Court name
HC: Criminal Division (Uganda)
Judgment date
19 May 2016

Uganda v Mubangizi (Criminal Session Case MASAKA CR-2013/100) [2016] UGHCCRD 35 (19 May 2016);

Cite this case
[2016] UGHCCRD 35
Short summary:

Criminal law

 

 THE REPUBLIC OF UGANDA

 

IN THE HIGH COURT OF UGANDA HOLDEN AT MASAKA

 

Criminal Session Case No. MASAKA-CR-0100 of 2013

 

 

UGANDA……………………………………………………………………….PROSECUTOR

VERSUS

MUBANGIZI STANLEY………………………………………………………ACCUSED.

 

BEFORE HON. JUSTICE MS MARGARET TIBULYA

RULING

The accused is indicted with murder contrary to section 188 and 189 of the Penal Code Act.

━━━━━━━━━━

PROBLEM DETAILS: Rewrite the stretch of the court ruling from "UGANDA……………………" through "Penal Code Act.", putting "manslaughter" in place of "murder". The material after this point is separate from the court ruling.

DATASET SECTION:
━━━━━━━━━━

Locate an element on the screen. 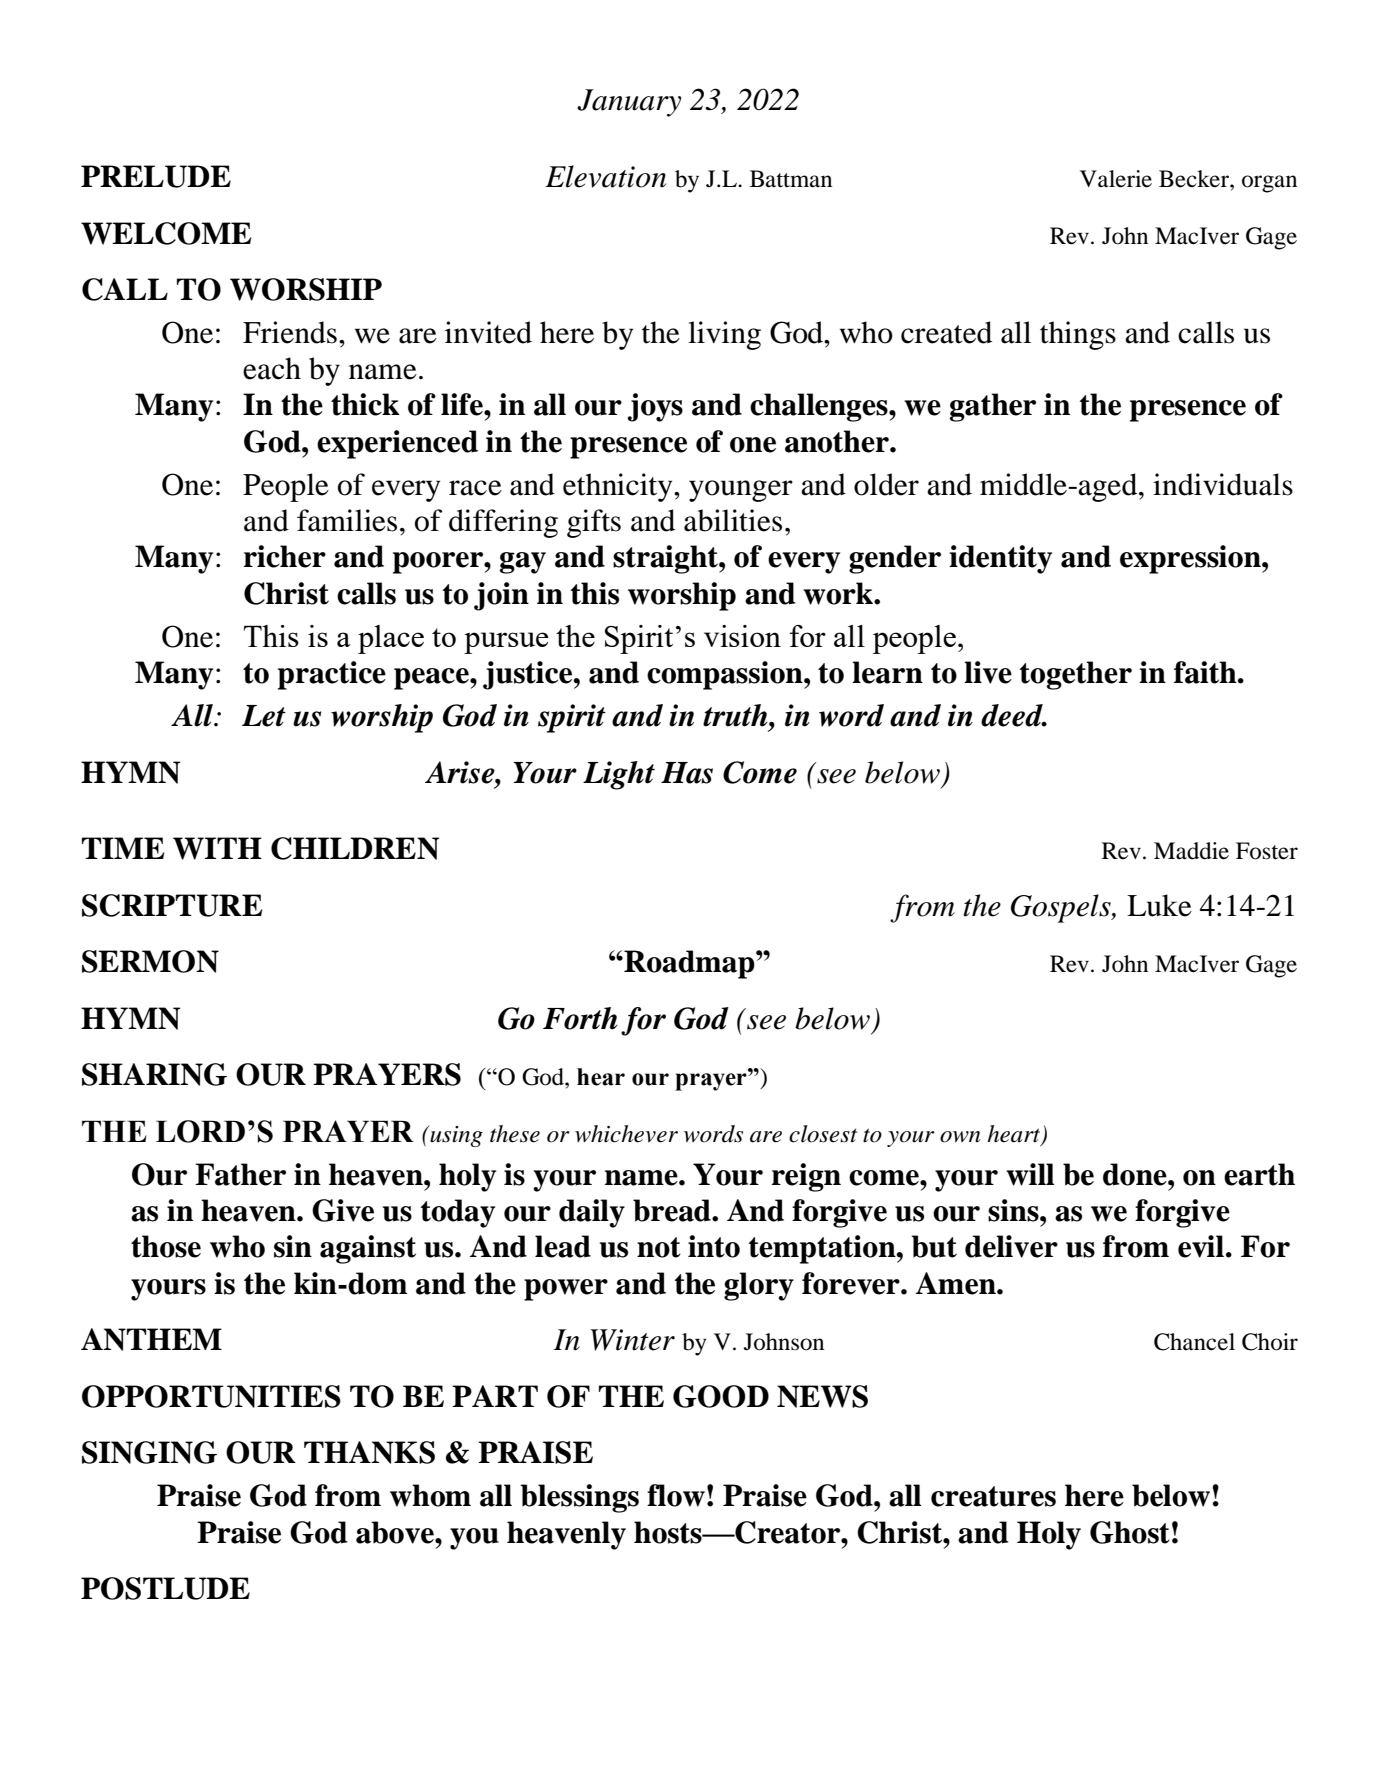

━━━━━━━━━━

REPLY TO THE TASK:
UGANDA……………………………………………………………………….PROSECUTOR

VERSUS

MUBANGIZI STANLEY………………………………………………………ACCUSED.

 

BEFORE HON. JUSTICE MS MARGARET TIBULYA

RULING

The accused is indicted with manslaughter contrary to section 188 and 189 of the Penal Code Act.